Albert Speer: The End of a Myth
Posted: August 13th, 2010 | Author: danny | Filed under: Book Notes, Uncategorized | 2 Comments »This is a follow up to my post: Inside the Third Reich, Memoirs by Albert Speer
Throughout his memoirs he paints himself in the most positive light, and I felt that I needed an outside reference to even out his portrayal. To that end, I purchased a copy of Albert Speer: The End of a Myth. The book thoroughly addresses many of the claims made by Speer an shows how he went out of his way to distort the truth to present the best image of himself. There was; however, no smoking gun presented in this book -- his involvement in forced labor and relocation of the jews in Berlin is highlighted, but his involvement in the most egregious crimes is only hinted at. The main claim that is debunked is that Speer was a politically naive technician. Throughout my reading of the memoir, I too thought that this claim seemed to be a grand deception of an adept politician.
The New York Times, sums it up best in it's review: THE NAZI WHO MADE A COMEBACK
By demolishing Speer's carefully tailored image of himself, Matthias Schmidt has contributed to setting the record straight, even though he overestimates the extent to which historians have been misled by that image. One wishes only that Mr. Schmidt had driven home with even greater force the lasting lesson of Speer's role in the Third Reich. While his was without question a political role, it was not that of a fanatical Nazi, a true believer in that pernicious creed. Instead, Speer's politics were those of an opportunist, ever ready to advance his own interests by whatever methods he found would serve that purpose.

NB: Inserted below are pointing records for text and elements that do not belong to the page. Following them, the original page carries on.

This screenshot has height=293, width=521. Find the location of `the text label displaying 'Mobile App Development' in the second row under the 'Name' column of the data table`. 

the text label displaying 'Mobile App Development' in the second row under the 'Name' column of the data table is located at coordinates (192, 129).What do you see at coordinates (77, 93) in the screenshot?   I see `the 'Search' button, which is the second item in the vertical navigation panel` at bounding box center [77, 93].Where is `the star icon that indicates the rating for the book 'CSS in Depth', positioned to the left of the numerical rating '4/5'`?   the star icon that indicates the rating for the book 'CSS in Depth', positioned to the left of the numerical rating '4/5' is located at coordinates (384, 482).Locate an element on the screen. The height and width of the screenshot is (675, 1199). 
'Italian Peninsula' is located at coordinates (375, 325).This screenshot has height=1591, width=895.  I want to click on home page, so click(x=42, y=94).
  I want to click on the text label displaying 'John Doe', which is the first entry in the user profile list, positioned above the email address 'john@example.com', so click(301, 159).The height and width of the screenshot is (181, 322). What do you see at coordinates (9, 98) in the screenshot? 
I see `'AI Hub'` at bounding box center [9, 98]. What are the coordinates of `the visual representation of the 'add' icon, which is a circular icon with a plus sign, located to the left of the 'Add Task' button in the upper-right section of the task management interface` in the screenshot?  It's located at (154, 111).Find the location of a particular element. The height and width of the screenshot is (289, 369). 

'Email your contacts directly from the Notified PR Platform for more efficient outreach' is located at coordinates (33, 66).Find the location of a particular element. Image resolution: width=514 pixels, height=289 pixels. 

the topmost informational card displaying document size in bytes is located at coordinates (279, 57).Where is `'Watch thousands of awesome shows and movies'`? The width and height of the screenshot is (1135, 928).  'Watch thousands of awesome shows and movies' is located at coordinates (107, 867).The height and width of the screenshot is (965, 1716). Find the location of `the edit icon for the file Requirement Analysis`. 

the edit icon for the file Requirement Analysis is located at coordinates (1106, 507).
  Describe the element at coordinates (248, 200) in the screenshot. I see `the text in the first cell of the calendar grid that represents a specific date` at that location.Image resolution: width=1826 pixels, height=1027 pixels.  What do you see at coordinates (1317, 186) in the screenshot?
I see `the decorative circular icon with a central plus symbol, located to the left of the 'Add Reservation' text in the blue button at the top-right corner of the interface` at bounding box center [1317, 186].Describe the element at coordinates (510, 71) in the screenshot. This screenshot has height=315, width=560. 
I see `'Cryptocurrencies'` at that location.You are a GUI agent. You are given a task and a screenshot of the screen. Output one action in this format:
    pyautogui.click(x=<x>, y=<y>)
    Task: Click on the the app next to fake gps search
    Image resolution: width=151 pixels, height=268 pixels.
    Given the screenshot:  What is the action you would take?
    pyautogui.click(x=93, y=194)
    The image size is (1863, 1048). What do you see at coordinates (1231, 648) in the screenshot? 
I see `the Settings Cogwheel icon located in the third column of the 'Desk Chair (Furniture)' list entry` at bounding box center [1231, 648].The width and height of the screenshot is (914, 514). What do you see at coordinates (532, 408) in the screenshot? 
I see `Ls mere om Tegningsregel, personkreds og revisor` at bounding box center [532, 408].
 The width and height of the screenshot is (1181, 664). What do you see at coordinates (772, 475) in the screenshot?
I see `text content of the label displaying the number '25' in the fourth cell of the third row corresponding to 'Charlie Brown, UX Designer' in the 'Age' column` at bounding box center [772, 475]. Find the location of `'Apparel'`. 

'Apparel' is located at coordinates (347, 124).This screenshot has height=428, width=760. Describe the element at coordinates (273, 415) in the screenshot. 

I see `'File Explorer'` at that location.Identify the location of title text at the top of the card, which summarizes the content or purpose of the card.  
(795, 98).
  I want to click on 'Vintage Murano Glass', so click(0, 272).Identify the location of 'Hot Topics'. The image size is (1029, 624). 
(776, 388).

His career serves to remind us that fanatics such as Adolf Hitler and his disciples can cope with the complexities of the modern world only if they can call upon the talents of unscrupulous, self-serving men like Albert Speer.
I'd recommend this book to balance out the memoirs -- but it doesn't add too much if the memoirs are read with a critical eye and with the knowledge that he is trying to portray himself in the best possible light.
In conclusion, to shed a little more light on this master politician, I'll end with a quote from: The Nuremberg Interviews
The defendants generally tried to get away with everything they could, and as one of them suggested, they sometimes succeeded. That claim was made by Hitler's architect Speer, often regarded as the shrewdest observer among the defendants. He was not pleased at the end of the trial when he saw that Fritzsche, Papen, and Schact got off while he was given twenty years. He noted in his diary that their "likes, smokescreens, and dissembling statements had paid off after all." Speer resented not being exonerated by the court, but it was certainly not because he had failed to like or cover up the truth. Speer and no doubt other defendants resented people like Goldensohn and Gilbert. So far as we can tell, Speer gave Goldensohn no more than a brief and tersely worded statement (included in this volume). He accused Gilbert of being "always eager to add to his psychological knowledge." In answer to Gilbert's question about his sentence, Speer lied when he said the twenty years he got "was fair enough. They couldn't have given me a lighter sentence, considering the facts, and I can't complain." By his own later admission, Speer was not telling the truth, for in fact he felt unjustly treated by the court.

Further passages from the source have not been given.